Denver Chalk Art Festival
The Denver Chalk Art festival returns to Larimer Square June 1st and 2nd. For the last 17 years, the annual event has flooded the streets with extravagant murals worthy of any gallery. This massive undertaking involves more than 200 artists of all ages and backgrounds. It has become a family favorite, and gives audiences a chance to see spectacular drawings, meet artists, and enjoy live music. Best of all, it’s free to the public.
The participating artists come from all skill levels. While some are professionals, the majority are not. Awards are given for best in show, best use of color, best 3D art, people’s choice, artist’s choice, most whimsical, and best reproduction of a master’s work. One of the greatest parts of this festival is that it has a separate set of awards for youth entries. I can’t think of a more awesome way to get young artists involved in art and interested in developing their skills.

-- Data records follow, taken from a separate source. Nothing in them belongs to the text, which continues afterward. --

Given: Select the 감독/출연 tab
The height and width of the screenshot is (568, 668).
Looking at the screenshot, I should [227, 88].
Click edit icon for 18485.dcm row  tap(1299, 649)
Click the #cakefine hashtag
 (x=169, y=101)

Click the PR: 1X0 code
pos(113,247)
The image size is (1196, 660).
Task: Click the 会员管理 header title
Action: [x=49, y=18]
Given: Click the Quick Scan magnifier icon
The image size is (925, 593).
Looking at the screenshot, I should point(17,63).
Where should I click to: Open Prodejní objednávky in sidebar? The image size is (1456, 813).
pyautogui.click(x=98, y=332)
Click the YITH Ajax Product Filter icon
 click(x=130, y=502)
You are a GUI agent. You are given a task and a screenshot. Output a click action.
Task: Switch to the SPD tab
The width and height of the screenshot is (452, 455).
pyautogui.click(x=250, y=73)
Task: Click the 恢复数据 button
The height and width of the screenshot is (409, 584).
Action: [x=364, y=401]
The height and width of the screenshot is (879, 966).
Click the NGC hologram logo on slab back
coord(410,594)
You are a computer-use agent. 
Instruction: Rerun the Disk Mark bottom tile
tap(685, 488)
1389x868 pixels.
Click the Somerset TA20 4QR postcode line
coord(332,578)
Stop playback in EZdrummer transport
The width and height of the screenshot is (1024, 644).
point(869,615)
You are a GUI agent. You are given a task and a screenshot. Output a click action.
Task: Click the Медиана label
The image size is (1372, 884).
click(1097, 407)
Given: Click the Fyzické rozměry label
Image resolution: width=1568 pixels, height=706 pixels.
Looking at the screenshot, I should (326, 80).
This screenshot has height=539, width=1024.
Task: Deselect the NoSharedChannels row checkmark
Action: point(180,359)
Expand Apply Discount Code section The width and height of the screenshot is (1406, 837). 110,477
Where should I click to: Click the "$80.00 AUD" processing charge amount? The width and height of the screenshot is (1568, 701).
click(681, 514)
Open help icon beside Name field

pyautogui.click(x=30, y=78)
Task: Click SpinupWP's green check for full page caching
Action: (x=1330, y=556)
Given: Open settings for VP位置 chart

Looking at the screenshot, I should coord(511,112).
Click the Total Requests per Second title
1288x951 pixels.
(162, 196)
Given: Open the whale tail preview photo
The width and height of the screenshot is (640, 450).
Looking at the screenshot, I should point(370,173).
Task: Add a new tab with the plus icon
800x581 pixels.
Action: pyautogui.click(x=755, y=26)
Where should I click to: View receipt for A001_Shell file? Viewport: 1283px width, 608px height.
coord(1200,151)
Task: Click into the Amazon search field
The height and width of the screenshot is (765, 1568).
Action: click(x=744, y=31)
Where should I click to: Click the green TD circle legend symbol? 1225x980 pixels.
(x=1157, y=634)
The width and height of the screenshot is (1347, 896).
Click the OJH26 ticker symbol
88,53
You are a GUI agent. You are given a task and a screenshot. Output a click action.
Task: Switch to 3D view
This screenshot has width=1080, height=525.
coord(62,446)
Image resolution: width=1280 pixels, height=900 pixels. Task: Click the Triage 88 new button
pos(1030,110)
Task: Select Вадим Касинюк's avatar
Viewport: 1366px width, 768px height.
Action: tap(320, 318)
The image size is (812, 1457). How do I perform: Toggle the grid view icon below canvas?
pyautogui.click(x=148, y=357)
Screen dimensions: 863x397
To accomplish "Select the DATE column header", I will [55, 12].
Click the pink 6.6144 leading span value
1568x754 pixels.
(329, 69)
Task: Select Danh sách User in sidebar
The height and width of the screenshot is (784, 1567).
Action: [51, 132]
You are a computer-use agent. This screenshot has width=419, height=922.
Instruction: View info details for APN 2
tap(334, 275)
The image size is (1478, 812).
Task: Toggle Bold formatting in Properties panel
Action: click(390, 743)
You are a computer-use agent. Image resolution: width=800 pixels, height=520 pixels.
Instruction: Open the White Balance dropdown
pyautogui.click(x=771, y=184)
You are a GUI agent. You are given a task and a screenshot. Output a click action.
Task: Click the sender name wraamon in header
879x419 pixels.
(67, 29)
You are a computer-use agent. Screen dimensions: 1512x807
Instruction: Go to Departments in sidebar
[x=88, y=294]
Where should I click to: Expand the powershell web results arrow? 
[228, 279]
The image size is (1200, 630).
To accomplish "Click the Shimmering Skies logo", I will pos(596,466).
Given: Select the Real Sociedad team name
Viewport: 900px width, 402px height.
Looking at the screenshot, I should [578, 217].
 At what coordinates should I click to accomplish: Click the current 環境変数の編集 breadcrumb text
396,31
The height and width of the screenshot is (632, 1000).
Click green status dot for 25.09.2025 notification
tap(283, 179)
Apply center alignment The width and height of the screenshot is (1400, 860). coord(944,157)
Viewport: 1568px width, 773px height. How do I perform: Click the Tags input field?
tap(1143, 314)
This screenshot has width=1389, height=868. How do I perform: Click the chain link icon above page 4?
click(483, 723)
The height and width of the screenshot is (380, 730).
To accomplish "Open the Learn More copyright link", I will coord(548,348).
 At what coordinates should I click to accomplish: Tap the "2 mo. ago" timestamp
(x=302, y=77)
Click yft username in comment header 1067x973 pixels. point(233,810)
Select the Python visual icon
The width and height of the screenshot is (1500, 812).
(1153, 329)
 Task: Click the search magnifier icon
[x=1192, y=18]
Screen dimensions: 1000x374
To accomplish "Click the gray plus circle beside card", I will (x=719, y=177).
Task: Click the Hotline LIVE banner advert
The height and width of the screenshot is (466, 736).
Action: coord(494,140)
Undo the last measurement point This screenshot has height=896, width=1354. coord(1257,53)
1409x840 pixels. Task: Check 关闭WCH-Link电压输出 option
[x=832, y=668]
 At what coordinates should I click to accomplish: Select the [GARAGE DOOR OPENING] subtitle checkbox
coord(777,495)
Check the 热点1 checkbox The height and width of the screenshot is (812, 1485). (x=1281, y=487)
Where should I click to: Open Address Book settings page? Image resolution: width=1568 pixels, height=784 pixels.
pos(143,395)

The artists begin their chalky marathon at 10 a.m. Saturday, picking their spots and starting the outlines of their drawings. Music starts at 12:30 with Jackson Harkness Trio, followed by Boot Gun, Sol Burial, Kid Wilderness, and Zen Mustache. Sunday starts again at 10 a.m. with artists filling in their works, mixing chalk to get their ideal colors, and trying to finish before the deadline. Switch Ghost hits the stage first at 12:30, followed by Monk Gyatso. At 5:00 the esteemed panel of judges will announce this year’s awards. After the award ceremony, Latin Sol takes the stage to serenade audiences while they enjoy the finished work.
After seeing the artists work so hard, it can be difficult to accept the temporary aspect of the festival. The drawings are always magnificent. Everywhere you look there are depictions of legendary pop culture icons, fantasy creatures, and reproductions of classic masterpieces. It seems like a shame for them to be washed away by the next rainstorm. The artists, however, have a different perspective. The final product isn’t the goal. The purpose of chalk art is in the process, and the beauty of creating the piece—however short-lived it may be.